Getting started with Charmed HPC¶
This tutorial takes you through multiple aspects of Charmed HPC, such as:
Building a small Charmed HPC cluster with a shared filesystem
Preparing and submitting a multi-node batch job to your Charmed HPC cluster’s workload scheduler
Creating and using a container image to provide the runtime environment for a submitted batch job
By the end of this tutorial, you will have worked with a variety of open source projects, such as:
Multipass
Juju
Charms
Apptainer
Ceph
Slurm
This tutorial assumes that you have had some exposure to high-performance computing concepts such as batch scheduling, but does not assume prior experience building HPC clusters. This tutorial also does not expect you to have any prior experience with the listed projects.

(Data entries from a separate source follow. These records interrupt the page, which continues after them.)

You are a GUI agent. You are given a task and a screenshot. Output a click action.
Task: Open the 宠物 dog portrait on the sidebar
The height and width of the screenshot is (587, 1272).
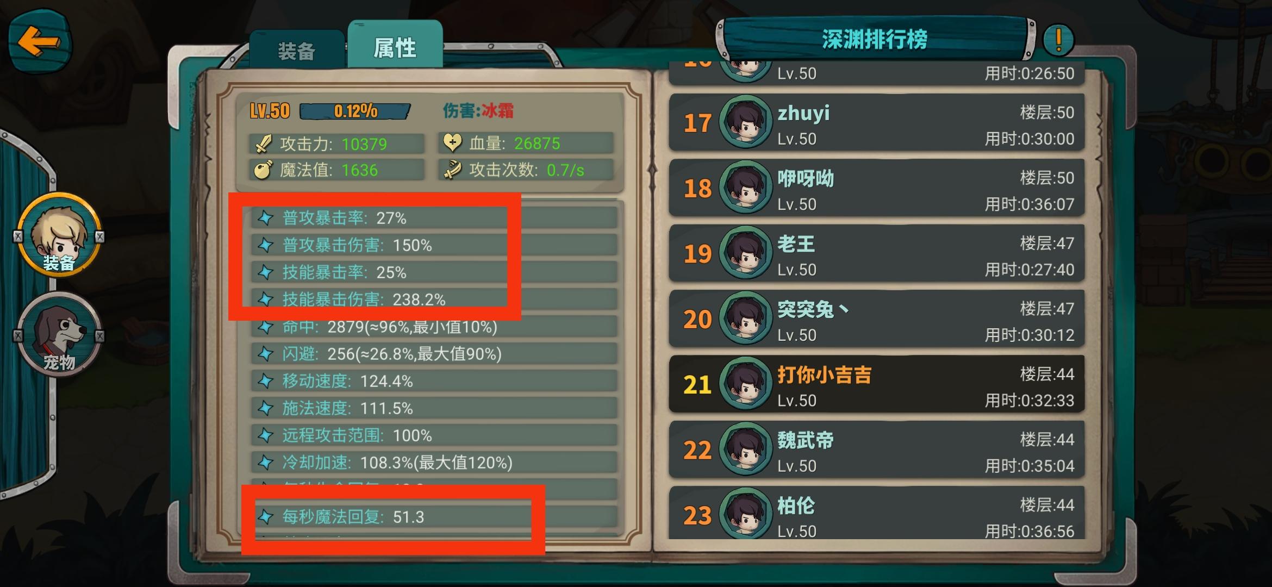[x=59, y=334]
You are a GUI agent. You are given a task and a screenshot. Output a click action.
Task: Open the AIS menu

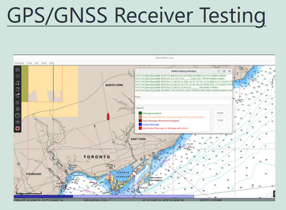coord(37,63)
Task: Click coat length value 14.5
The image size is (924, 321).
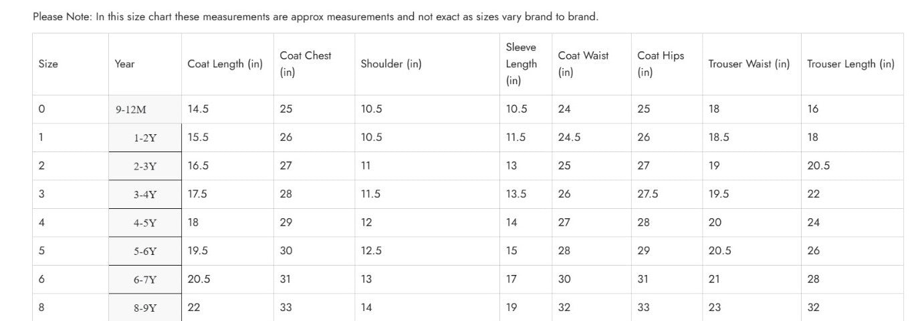Action: [x=198, y=109]
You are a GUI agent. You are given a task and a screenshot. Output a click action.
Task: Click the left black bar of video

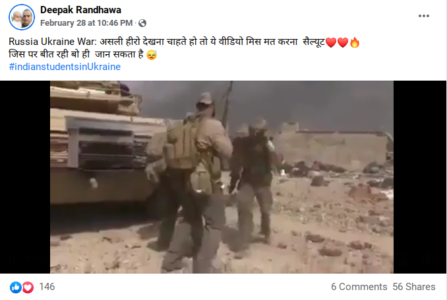click(25, 177)
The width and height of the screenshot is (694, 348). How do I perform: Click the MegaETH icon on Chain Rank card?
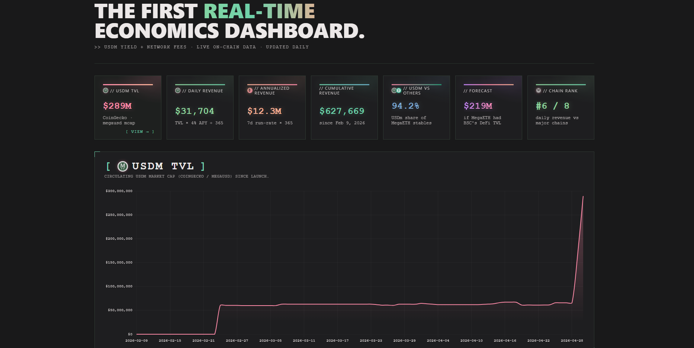(x=539, y=91)
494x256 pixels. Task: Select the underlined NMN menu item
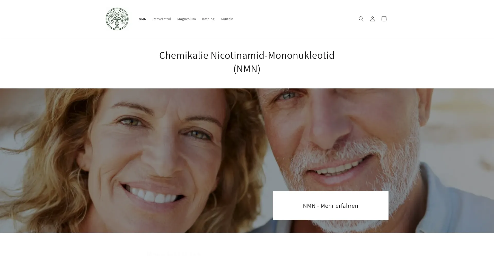[x=143, y=19]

Using Charmed HPC in production
The Charmed HPC cluster built in this tutorial is for learning purposes and should not be used as the basis for a production HPC cluster. For more in-depth steps on how to deploy a fully operational Charmed HPC cluster, see Charmed HPC’s How-to guides.
Prerequisites¶
To successfully complete this tutorial, you will need:
At least 8 CPU cores, 16GB RAM, and 40GB storage available
An active internet connection
Create a virtual machine with Multipass¶
First, download a copy of the cloud initialization (cloud-init) file, charmed-hpc-tutorial-cloud-init.yml, that defines the underlying cloud infrastructure for the virtual machine.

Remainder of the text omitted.